EXERCISE DETAILS:
Nothing but the lines from the one containing "708x424 pixels." through the end of the entries should be set down, each exactly as written.

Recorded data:
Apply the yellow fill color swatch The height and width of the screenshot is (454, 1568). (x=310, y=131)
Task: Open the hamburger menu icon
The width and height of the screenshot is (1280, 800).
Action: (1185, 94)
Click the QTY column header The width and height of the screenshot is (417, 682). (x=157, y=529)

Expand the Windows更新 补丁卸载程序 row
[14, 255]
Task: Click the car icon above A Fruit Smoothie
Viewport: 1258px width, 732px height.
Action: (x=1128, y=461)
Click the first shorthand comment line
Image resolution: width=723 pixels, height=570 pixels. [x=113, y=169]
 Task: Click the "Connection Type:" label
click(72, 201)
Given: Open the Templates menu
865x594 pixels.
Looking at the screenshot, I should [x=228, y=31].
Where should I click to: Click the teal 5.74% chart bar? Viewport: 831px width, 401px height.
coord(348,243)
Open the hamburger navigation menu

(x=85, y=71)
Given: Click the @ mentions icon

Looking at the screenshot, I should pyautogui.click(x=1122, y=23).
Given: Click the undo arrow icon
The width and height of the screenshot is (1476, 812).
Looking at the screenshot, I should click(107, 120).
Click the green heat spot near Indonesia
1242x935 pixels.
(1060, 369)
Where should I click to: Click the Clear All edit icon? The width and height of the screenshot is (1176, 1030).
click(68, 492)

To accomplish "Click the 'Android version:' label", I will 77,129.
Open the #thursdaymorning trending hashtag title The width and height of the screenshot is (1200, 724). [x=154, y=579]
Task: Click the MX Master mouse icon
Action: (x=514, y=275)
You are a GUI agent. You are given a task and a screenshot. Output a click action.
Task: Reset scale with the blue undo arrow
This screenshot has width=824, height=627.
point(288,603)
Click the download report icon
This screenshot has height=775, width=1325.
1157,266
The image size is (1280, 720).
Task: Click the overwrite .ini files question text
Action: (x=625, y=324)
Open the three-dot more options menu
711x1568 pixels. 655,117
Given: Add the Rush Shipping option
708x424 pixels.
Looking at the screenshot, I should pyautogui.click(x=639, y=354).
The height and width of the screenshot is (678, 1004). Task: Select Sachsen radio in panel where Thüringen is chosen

EXERCISE SOLUTION:
708x424 pixels.
Looking at the screenshot, I should pyautogui.click(x=639, y=354).
The height and width of the screenshot is (678, 1004). Task: Select Sachsen radio in panel where Thüringen is chosen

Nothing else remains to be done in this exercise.